Demonstrators protest against the WEF in Davos, Switzerland, January 22, 2020. The banner reads 'Fight the Climate Crisis! Zurich against the WEF.' REUTERS/Arnd Wiegmann

For 25 years he had the ear of world leaders, CEOs and even rock stars at Davos, but the Swiss ski resort’s most-listened to man has moved on. Barry Colson, a 56-year-old piano player who lives in Halifax, Canada, led a nightly songfest for WEF attendees as the musician-in-residence at the upstairs bar of the Hotel Europe. Now, his gig is up. Colson said his contract was not renewed for 2020. Instead, he has opened up his own shop about 450 meters from the Hotel Europe, at a club sponsored by U.S. internet security company Cloudflare.

Barry Colson plays piano at his new bar in Davos, Switzerland, January 20, 2020. REUTERS/Jenna Zucker

Just when the Swiss mountain spat between U.S. President Donald Trump and Greta Thunberg seemed to have blown over, U.S. Treasury Secretary Steven Mnuchin took a new dig at the young climate activist. Asked during a news conference about Thunberg’s call to divest from fossil fuels, Mnuchin said: “Is she the chief economist? ... After she goes and studies economics in college, she can come back and explain that to us.”

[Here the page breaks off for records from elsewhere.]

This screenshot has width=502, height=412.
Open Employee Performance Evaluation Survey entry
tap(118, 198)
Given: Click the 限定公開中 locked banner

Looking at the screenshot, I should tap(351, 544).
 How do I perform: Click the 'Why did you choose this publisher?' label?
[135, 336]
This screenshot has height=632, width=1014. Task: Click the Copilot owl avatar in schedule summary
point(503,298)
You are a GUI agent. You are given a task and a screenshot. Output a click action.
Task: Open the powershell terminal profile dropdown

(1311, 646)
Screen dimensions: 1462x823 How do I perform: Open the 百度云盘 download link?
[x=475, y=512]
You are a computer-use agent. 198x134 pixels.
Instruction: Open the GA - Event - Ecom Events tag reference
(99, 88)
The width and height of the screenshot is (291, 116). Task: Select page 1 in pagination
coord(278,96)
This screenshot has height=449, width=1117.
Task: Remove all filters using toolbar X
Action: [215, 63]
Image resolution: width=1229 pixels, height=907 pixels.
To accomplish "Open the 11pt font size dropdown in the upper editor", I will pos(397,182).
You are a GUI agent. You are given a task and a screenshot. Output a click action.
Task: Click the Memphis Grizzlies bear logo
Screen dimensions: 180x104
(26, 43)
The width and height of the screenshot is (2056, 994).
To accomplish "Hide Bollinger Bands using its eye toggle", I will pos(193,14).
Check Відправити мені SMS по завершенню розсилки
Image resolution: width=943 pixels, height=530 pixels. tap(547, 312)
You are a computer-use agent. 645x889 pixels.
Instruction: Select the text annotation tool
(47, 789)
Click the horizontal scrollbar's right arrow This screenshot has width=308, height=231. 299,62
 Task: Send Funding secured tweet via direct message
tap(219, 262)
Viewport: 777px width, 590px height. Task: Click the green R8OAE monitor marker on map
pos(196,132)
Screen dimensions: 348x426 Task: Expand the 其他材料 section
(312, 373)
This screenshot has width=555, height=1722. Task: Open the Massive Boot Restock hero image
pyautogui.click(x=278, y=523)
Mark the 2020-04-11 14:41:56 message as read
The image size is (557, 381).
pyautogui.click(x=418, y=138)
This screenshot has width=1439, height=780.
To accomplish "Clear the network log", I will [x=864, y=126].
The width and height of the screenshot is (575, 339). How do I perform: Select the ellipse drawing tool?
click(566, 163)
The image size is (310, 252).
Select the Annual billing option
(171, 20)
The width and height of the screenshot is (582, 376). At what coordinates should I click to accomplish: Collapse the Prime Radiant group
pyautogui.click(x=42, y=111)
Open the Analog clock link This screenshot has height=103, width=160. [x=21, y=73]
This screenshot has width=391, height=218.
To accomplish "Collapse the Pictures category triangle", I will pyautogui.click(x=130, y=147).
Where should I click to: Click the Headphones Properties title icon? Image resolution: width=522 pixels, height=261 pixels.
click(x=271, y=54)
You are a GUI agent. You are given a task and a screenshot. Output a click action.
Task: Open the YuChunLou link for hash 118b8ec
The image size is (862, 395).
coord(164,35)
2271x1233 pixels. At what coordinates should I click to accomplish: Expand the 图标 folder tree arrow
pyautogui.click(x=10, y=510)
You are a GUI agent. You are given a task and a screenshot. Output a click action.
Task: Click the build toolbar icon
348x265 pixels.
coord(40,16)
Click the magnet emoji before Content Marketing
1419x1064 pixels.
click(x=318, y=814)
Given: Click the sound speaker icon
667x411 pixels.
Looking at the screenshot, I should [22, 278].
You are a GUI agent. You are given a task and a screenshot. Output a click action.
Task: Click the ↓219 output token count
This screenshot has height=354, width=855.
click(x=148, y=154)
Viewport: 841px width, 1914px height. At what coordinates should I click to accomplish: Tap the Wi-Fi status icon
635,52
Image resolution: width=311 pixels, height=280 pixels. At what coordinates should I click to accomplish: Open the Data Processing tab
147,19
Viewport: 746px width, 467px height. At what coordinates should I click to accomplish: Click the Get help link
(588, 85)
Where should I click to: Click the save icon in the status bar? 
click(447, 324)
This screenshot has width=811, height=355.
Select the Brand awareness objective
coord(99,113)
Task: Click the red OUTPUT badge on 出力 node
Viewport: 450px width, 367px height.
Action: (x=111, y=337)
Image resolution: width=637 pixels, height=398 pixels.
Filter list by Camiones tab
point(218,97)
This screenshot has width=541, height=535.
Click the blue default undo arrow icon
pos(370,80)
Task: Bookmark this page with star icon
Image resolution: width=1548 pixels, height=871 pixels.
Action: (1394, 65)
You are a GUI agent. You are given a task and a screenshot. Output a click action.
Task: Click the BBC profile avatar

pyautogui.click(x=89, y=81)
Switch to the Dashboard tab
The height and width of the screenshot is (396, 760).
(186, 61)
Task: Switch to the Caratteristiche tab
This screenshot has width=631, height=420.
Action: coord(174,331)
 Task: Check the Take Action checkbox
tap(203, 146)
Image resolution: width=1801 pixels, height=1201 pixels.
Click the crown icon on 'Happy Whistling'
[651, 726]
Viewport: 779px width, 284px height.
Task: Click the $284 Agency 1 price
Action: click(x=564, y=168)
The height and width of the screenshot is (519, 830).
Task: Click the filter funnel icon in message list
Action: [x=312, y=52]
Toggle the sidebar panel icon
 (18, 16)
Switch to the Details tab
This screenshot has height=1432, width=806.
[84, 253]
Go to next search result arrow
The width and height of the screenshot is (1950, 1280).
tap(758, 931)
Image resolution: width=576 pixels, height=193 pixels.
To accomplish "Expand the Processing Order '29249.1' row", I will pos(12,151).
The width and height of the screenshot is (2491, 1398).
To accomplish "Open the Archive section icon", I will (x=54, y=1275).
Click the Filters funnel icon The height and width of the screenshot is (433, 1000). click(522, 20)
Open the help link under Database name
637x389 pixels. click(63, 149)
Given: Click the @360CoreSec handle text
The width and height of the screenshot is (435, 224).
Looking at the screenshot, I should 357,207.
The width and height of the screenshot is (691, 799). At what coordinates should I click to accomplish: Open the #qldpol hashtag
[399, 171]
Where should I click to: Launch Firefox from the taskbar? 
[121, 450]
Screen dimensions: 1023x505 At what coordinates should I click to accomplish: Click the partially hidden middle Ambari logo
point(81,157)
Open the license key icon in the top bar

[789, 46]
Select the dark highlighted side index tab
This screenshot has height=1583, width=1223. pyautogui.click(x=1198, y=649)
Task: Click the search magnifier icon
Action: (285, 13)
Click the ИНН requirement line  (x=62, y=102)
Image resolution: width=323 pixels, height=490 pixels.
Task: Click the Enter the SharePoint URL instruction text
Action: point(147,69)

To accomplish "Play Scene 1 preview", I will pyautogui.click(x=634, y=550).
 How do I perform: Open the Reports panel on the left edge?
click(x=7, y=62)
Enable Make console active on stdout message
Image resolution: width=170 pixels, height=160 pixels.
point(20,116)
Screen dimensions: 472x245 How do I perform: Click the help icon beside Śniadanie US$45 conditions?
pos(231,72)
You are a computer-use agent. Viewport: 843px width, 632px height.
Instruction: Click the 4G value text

France and the U.S. agreed on how to press ahead with a global rewrite of cross-border tax rules for the digital era, French Finance Minister Bruno Le Maire said. He said he and U.S. Treasury Secretary Steven Mnuchin had set aside a bilateral dispute over France’s digital tax on big tech companies to focus on securing a broader global deal this year that would include a minimal corporate tax rate.

Venezuelan opposition leader Juan Guaido said that the government needed to halt the illegal flow of gold out of the country, and sanctions might be needed. “The first thing to do is to stop the illegal traffic of gold. We need to protect the indigenous population. It is blood gold,” Guaido said during an address to the WEF. “Maybe there is a need for sanctions,” he said in comments relayed through an interpreter, adding that Venezuela’s neighbor Colombia was already helping.
Guaido said that other regional powers and the U.S. should also help.

Impeachment

Rep. Adam Schiff speaks next to Rep. Jerry Nadler during a news conference to discuss the Senate impeachment trial of Trump in Washington, D.C., January 22, 2020. REUTERS/Mary F. Calvert

Democrats accused President Trump at his impeachment trial of a corrupt scheme to pressure Ukraine to help him get re-elected and warned that America’s global prestige would suffer if the U.S. Senate acquits him. The Republican Trump, who has denied wrongdoing, sounded a defiant note, telling reporters in Switzerland the Democrats did not have enough evidence to find him guilty and remove him from office.

Digital detox: Some members of the U.S. Senate hearing Trump’s impeachment trial, a proceeding following decades-old precedent, said they welcomed at least one of the chamber’s anachronistic rules: a ban on cellphones.

A bipartisan majority of Americans want to see new witnesses testify in the impeachment trial, and the public appears to be largely following the proceedings even after a bruising congressional inquiry that lasted several months, according to Reuters/Ipsos polling.